И вот почему Саду, этому умнейшему из материалистов, ясно было, что целью смерти отнюдь не является неодушевленное состояние.
Прочтите рассуждения Сен-Фонда в середине Жюлъетты, и вы поймете, в чем дело. Говоря, что смерть представляет собой не что иное, как невидимое сотрудничество в природном процессе, он подразумевает, что для него, после смерти, все остается одушевлено — одушевлено желанием наслаждения. Наслаждение это он может сравным успехом назвать и природой, но из контекста его слов очевидно, что речь идет о наслаждении. Да, но чьем? Единственного существа, которому достаточно сказать Я есмь то, чтоЯесмь.
Но почему? Каким образом удалось Саду почувствовал это так остро?
Здесь как раз и сыграло свою роль то, что выступает на поверхности как его садизм.

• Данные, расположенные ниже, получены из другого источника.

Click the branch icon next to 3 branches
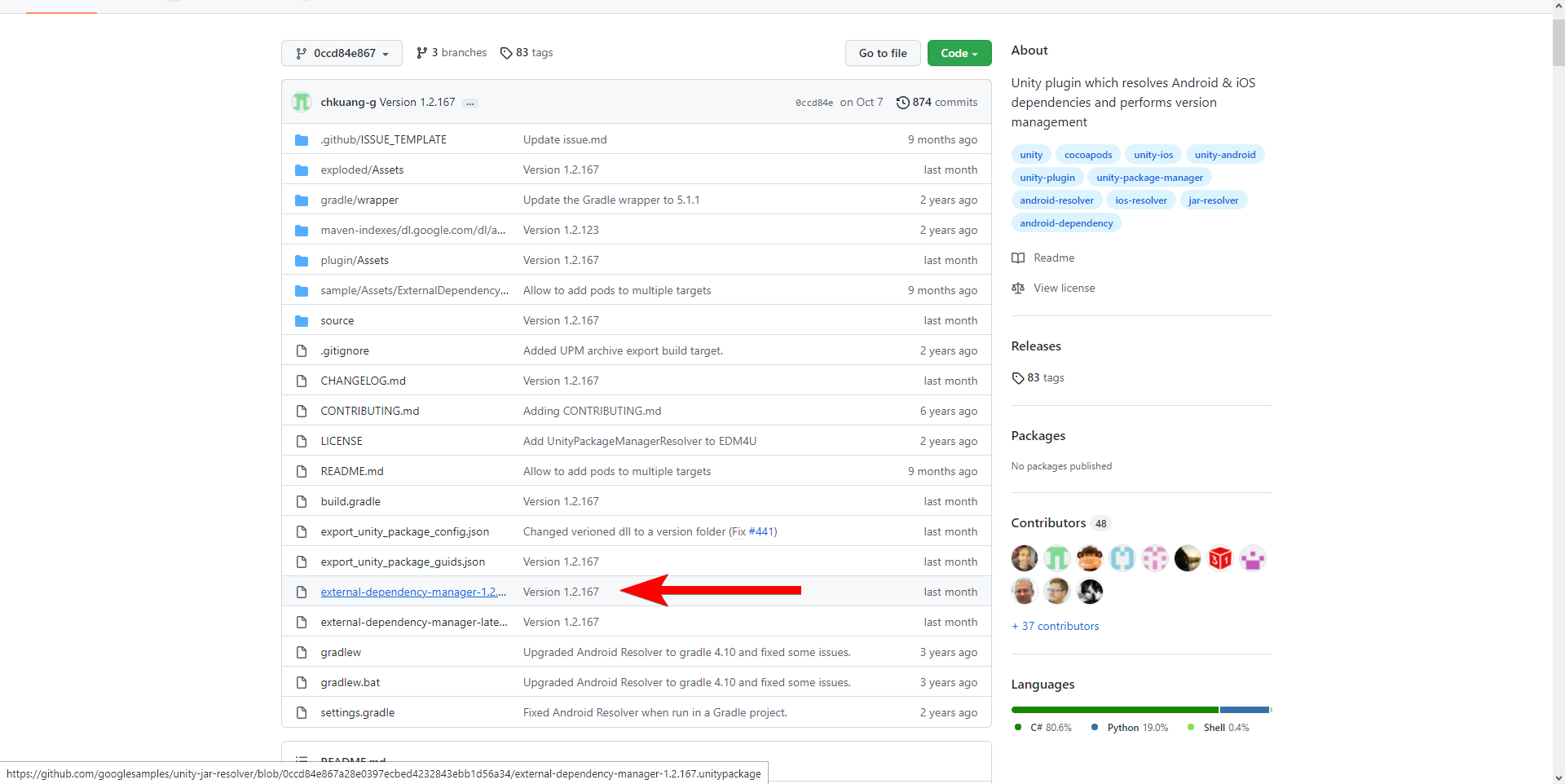point(422,52)
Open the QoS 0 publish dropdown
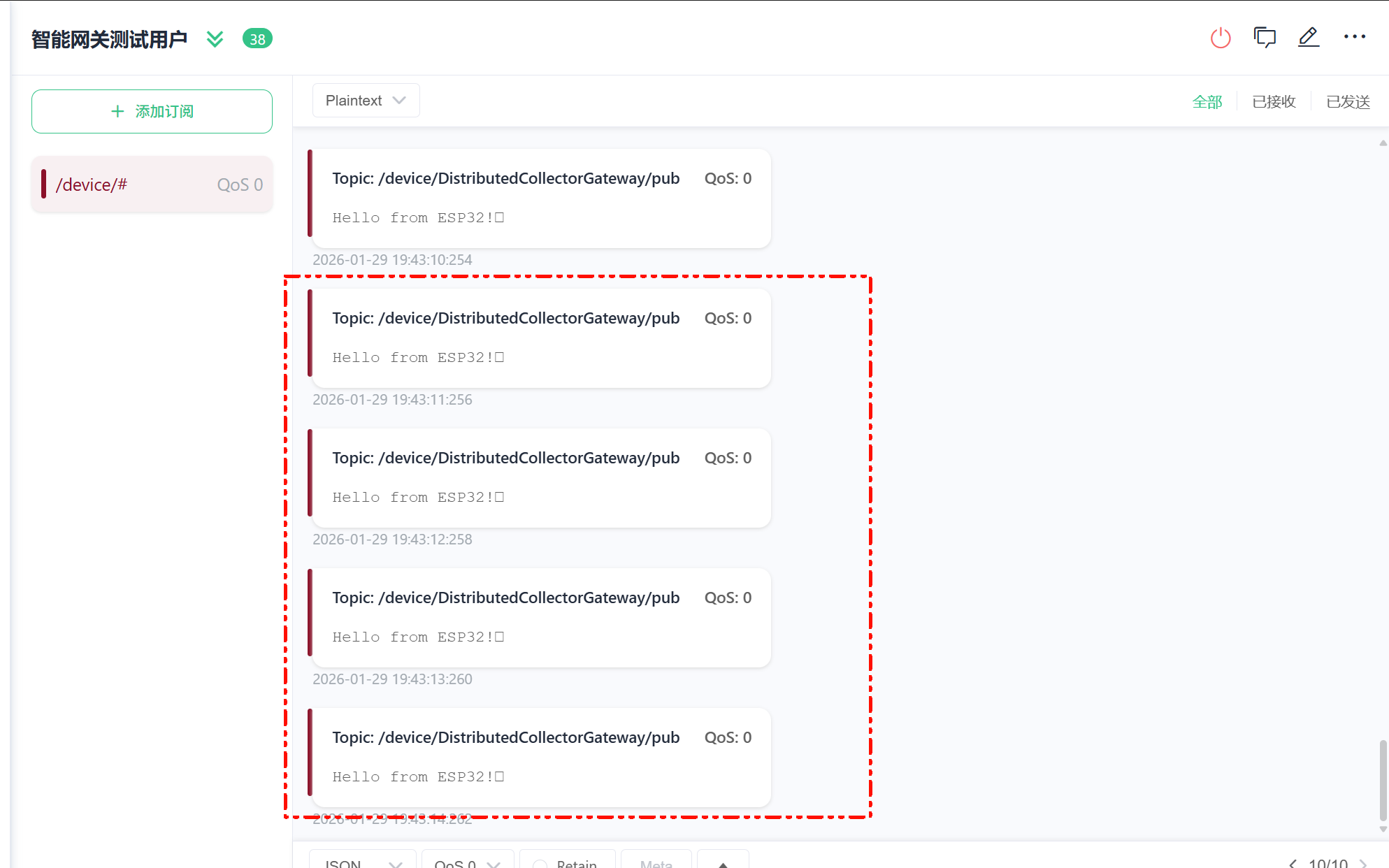This screenshot has height=868, width=1389. pos(467,862)
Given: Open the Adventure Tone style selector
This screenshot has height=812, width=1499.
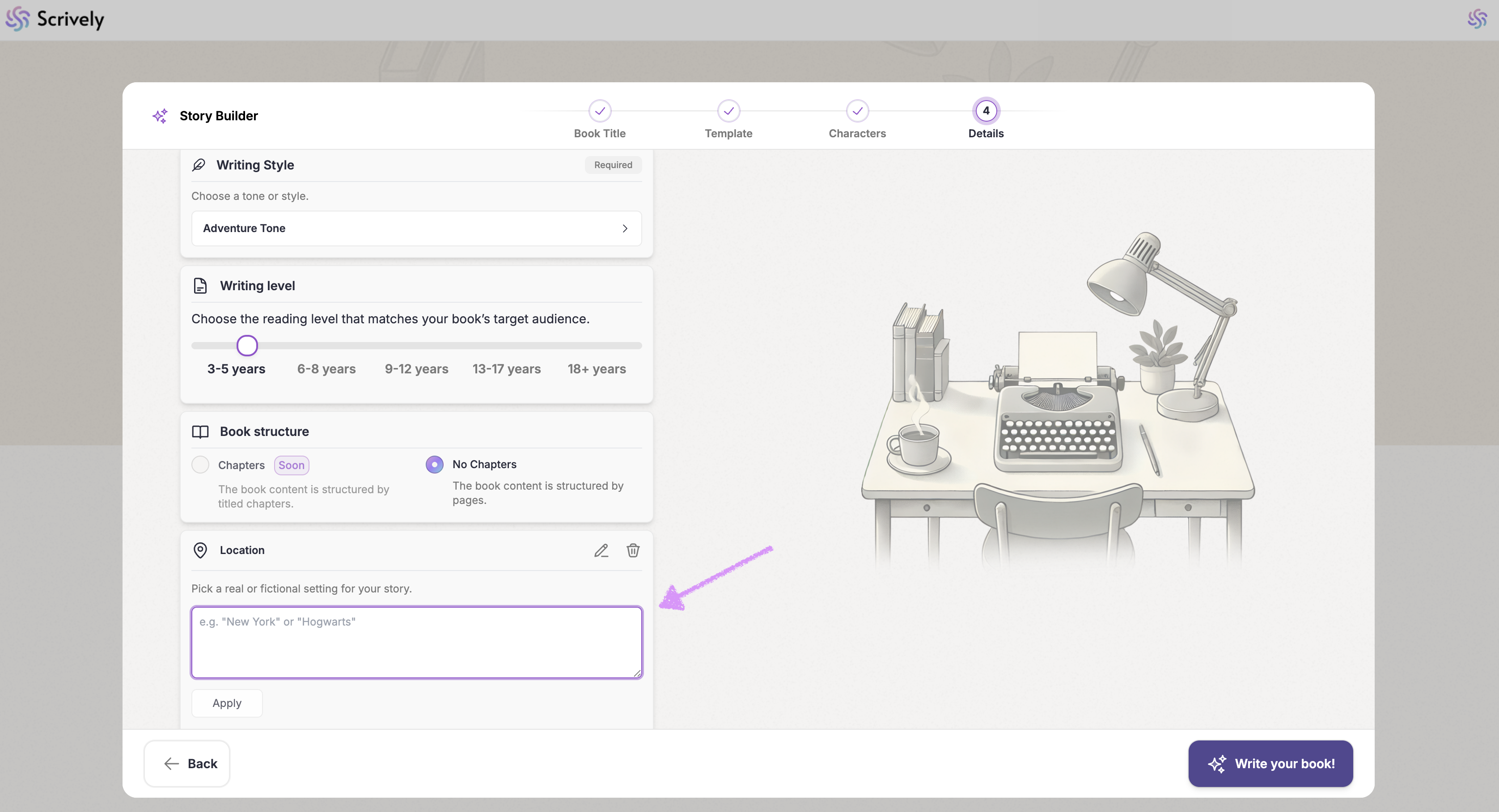Looking at the screenshot, I should tap(416, 228).
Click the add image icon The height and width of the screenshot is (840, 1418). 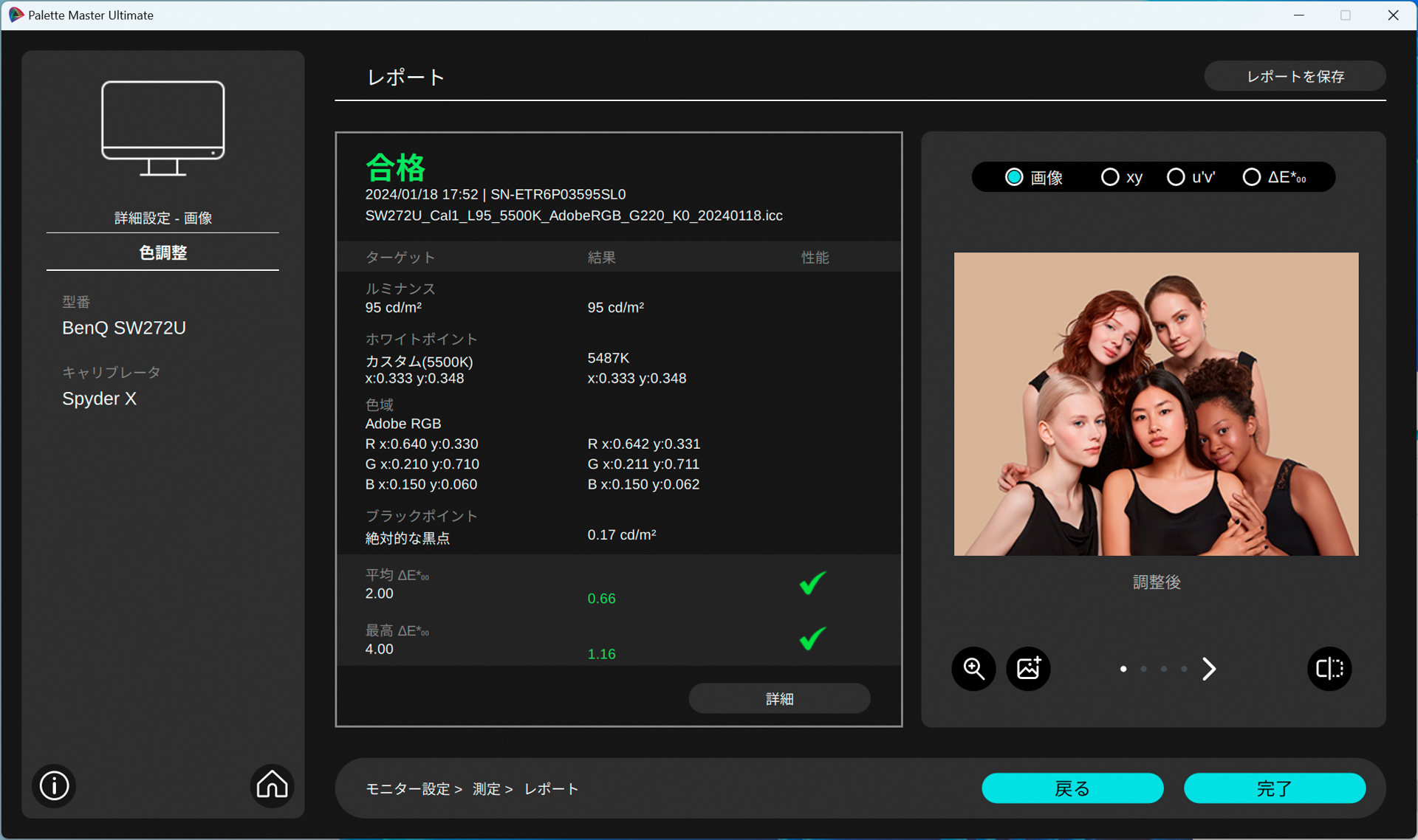tap(1028, 669)
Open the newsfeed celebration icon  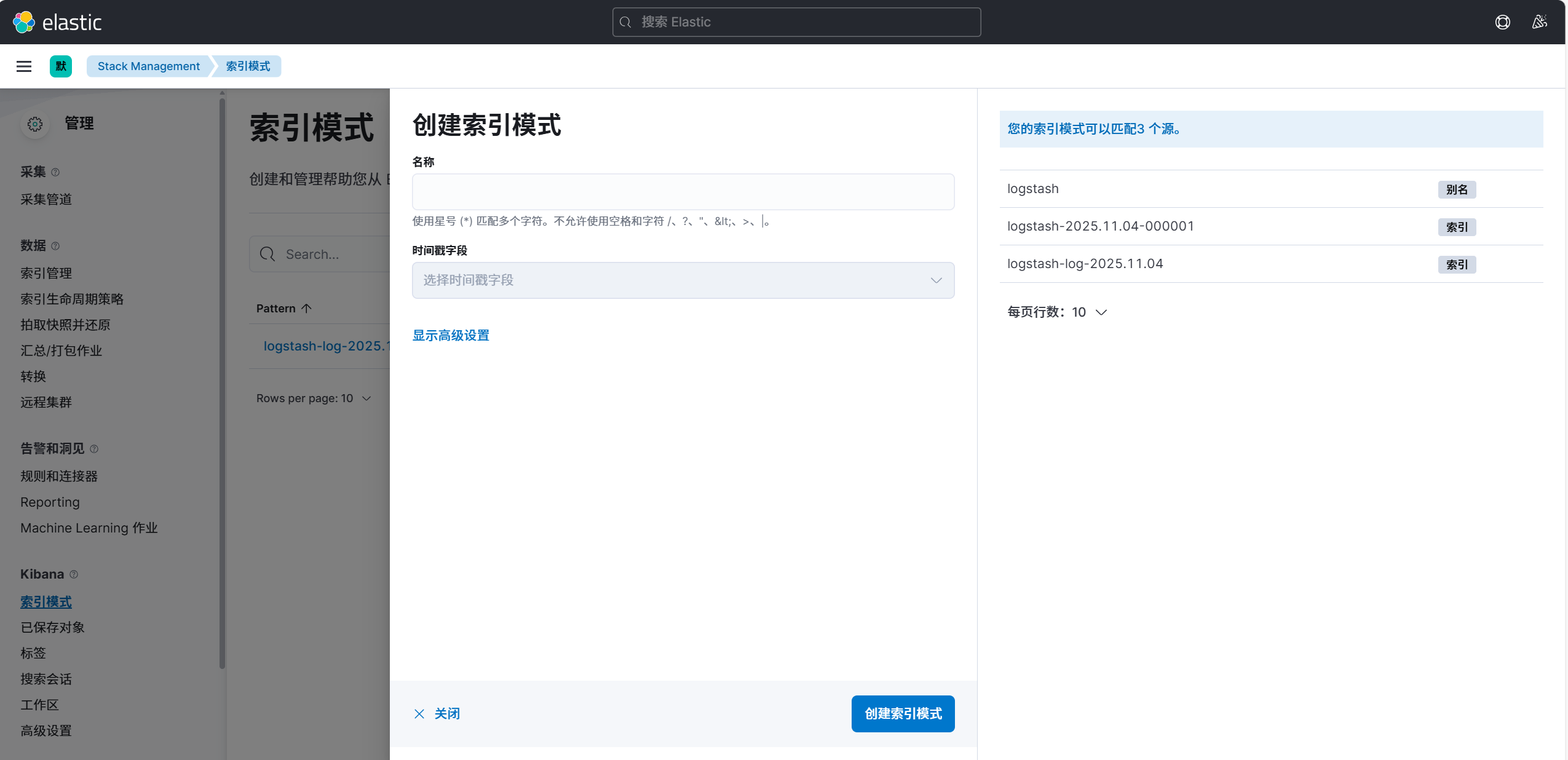(1539, 22)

Все дело в том, что быть тем, что он есть — есть по его словам — он отказывается. Яростно призывая соработничать природе в ее смертоносной, порождающей все новые и новые формы, активности, что он, в сущности, делает? Всего-навсего обнаруживает свое бессилие быть чем-то другим, кроме как орудием божественного наслаждения.
Здесь Сад выступает как теоретик. Почему является он теоретиком? Я, может быть, еще найду время, в последнюю минуту, как это у меня водится, это вам объяснить.
Другое дело практика. Из множества разных историй, которые, кстати говоря, находят в его писаниях свое подтверждение, вы сами знаете, что практик — это просто-напросто мазохист.
Это единственная мудрая и удобная позиция, когда дело касается наслаждения, так как выбиваться из сил, чтобы стать орудием Бога, это поистине изнурительно. Мазохист же — это, в сущности, тонкий юморист. Бог ему ни к чему — домашней прислуги вполне достаточно. Он не чужд наслаждению — естественно, в разумных пределах — и при этом, как всякий порядочный мазохист, он, ясное дело, как это из написанного им и явствует, про себя посмеивается. Это господин, но господин с юмором. Так почему, черт побери, оказывается Сад теоретиком? Откуда у него это мучительное, ибо в осуществлении своем от него никак не зависящее, желание, выраженное им письменно в недвусмысленной форме, чтобы частицы, в которых заключены фрагменты разодранных, раскромсанных, расчлененных самым невероятным образом в его воображении живых тел были непременно поражены, если дело должно быть доведено до конца, второй смертью? Для кого она, эта вторая смерть, достижима?